Copy out, from the records below, each line that contains the string "width".
--- start of Record excerpts ---
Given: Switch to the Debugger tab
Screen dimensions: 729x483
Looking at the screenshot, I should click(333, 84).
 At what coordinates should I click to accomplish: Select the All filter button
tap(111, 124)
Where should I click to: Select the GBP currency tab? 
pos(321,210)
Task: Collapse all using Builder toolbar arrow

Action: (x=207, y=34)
--- end of Record excerpts ---
--- start of Record excerpts ---
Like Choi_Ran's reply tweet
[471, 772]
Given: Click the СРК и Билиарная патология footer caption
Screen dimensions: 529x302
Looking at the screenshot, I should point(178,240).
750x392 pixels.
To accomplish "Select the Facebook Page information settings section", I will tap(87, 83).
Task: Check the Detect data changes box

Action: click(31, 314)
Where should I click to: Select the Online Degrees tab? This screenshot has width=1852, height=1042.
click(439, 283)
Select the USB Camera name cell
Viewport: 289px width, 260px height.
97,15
--- end of Record excerpts ---
--- start of Record excerpts ---
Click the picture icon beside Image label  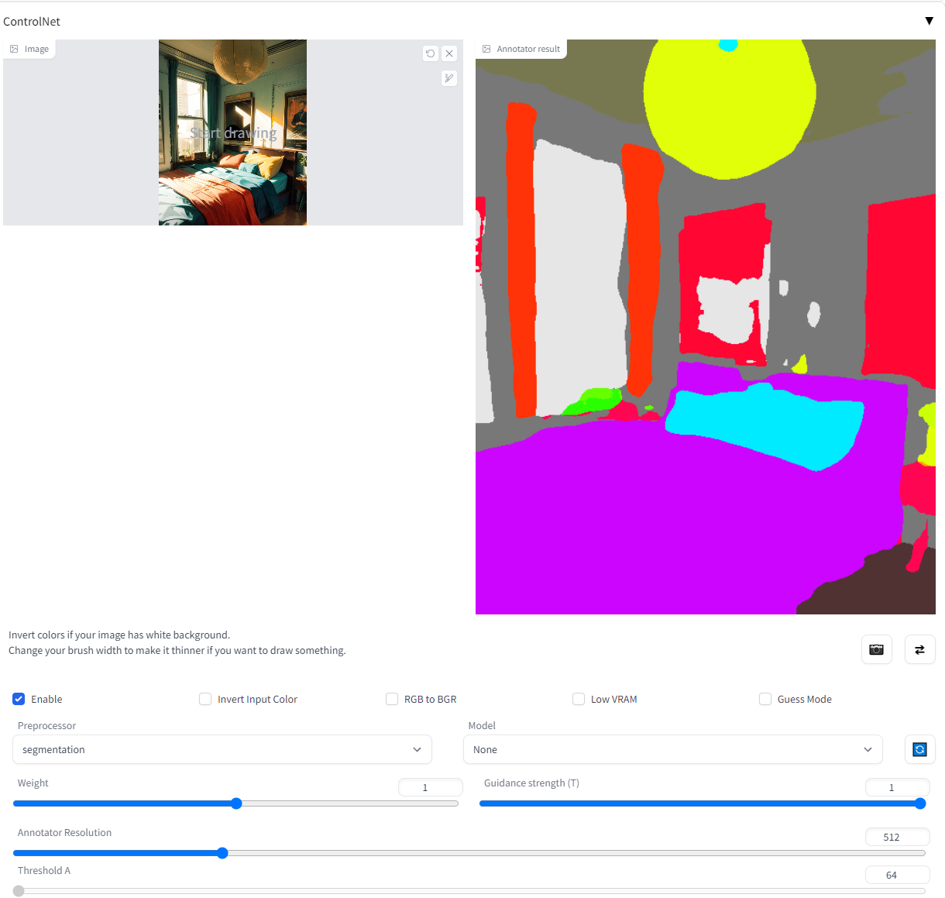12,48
--- end of Record excerpts ---
### Written response
Where should I click to: Select the Online Degrees tab? This screenshot has width=1852, height=1042.
Viewport: 289px width, 260px height.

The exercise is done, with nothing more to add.